Strings Types#

group strings_types

Enums

enum string_character_types#

Character type values. These types can be or’d to check for any combination of types.

This cannot be turned into an enum class because or’d entries can result in values that are not in the class. For example, combining NUMERIC|SPACE is a valid, reasonable combination but does not match to any explicitly named enumerator.

Values:

enumerator DECIMAL#

all decimal characters

enumerator NUMERIC#

all numeric characters

enumerator DIGIT#

all digit characters

enumerator ALPHA#

all alphabetic characters

enumerator SPACE#

all space characters

enumerator UPPER#

all upper case characters

enumerator LOWER#

all lower case characters

enumerator ALPHANUM#

all alphanumeric characters

enumerator CASE_TYPES#

all case-able characters

enumerator ALL_TYPES#

all character types

Functions

std::unique_ptr<column> all_characters_of_type(strings_column_view const &input, string_character_types types, string_character_types verify_types = string_character_types::ALL_TYPES, rmm::cuda_stream_view stream = cudf::get_default_stream(), rmm::mr::device_memory_resource *mr = rmm::mr::get_current_device_resource())#

Returns a boolean column identifying strings entries in which all characters are of the type specified.

The output row entry will be set to false if the corresponding string element is empty or has at least one character not of the specified type. If all characters fit the type then true is set in that output row entry.

To ignore all but specific types, set the verify_types to those types which should be checked. Otherwise, the default ALL_TYPES will verify all characters match types.

Example:
s = ['ab', 'a b', 'a7', 'a B']
b1 = s.all_characters_of_type(s,LOWER)
b1 is [true, false, false, false]
b2 = s.all_characters_of_type(s,LOWER,LOWER|UPPER)
b2 is [true, true, true, false]

Any null row results in a null entry for that row in the output column.

Parameters:
  • input – Strings instance for this operation

  • types – The character types to check in each string

  • verify_types – Only verify against these character types. Default ALL_TYPES means return true iff all characters match types.

  • stream – CUDA stream used for device memory operations and kernel launches

  • mr – Device memory resource used to allocate the returned column’s device memory

Returns:

New column of boolean results for each string

std::unique_ptr<column> filter_characters_of_type(strings_column_view const &input, string_character_types types_to_remove, string_scalar const &replacement = string_scalar(""), string_character_types types_to_keep = string_character_types::ALL_TYPES, rmm::cuda_stream_view stream = cudf::get_default_stream(), rmm::mr::device_memory_resource *mr = rmm::mr::get_current_device_resource())#

Filter specific character types from a column of strings.

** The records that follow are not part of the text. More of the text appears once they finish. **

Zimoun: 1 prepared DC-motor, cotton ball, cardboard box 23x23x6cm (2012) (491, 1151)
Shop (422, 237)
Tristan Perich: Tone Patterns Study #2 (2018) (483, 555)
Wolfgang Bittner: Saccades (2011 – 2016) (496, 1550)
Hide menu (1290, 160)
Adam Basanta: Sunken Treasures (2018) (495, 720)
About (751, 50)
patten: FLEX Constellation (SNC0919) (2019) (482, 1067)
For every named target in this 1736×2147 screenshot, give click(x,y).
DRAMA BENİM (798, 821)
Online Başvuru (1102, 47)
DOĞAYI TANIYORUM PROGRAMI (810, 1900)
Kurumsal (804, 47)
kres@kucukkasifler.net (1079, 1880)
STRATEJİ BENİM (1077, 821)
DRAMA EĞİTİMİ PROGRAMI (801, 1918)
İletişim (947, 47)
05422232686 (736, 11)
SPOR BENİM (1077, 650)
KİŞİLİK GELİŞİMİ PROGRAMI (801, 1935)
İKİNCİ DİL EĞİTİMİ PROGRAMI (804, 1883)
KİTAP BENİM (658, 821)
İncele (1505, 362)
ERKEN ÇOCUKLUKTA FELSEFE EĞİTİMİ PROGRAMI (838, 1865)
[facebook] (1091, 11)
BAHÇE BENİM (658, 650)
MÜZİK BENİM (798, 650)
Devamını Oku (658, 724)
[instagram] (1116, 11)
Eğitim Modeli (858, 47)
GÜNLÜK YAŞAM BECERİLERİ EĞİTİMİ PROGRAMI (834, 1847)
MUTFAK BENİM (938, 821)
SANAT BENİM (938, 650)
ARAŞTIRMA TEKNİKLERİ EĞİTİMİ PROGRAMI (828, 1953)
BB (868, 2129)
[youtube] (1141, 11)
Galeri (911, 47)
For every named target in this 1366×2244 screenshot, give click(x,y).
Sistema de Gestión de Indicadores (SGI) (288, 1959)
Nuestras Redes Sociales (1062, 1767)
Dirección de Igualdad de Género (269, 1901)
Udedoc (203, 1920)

To remove all characters of a specific type, set that type in types_to_remove and set types_to_keep to ALL_TYPES.

To filter out characters NOT of a select type, specify ALL_TYPES for types_to_remove and which types to not remove in types_to_keep.

Example:
s = ['ab', 'a b', 'a7bb', 'A7B234']
s1 = s.filter_characters_of_type(s,NUMERIC,"",ALL_TYPES)
s1 is ['ab', 'a b', 'abb', 'AB']
s2 = s.filter_characters_of_type(s,ALL_TYPES,"-",LOWER)
s2 is ['ab', 'a-b', 'a-bb', '------']

In s1 all NUMERIC types have been removed. In s2 all non-LOWER types have been replaced.

One but not both parameters types_to_remove and types_to_keep must be set to ALL_TYPES.

Any null row results in a null entry for that row in the output column.

Throws:

cudf::logic_error – if neither or both types_to_remove and types_to_keep are set to ALL_TYPES.

Parameters:
  • input – Strings instance for this operation

  • types_to_remove – The character types to check in each string. Use ALL_TYPES here to specify types_to_keep instead.

  • replacement – The replacement character to use when removing characters

  • types_to_keep – Default ALL_TYPES means all characters of types_to_remove will be filtered.

  • mr – Device memory resource used to allocate the returned column’s device memory

  • stream – CUDA stream used for device memory operations and kernel launches

Returns:

New column of boolean results for each string

constexpr string_character_types operator|(string_character_types lhs, string_character_types rhs)#

OR operator for combining string_character_types.

Parameters:
  • lhs – left-hand side of OR operation

  • rhs – right-hand side of OR operation

Returns:

combined string_character_types

constexpr string_character_types &operator|=(string_character_types &lhs, string_character_types rhs)#

Compound assignment OR operator for combining string_character_types.

Parameters:
  • lhs – left-hand side of OR operation

  • rhs – right-hand side of OR operation

Returns:

Reference to lhs after combining lhs and rhs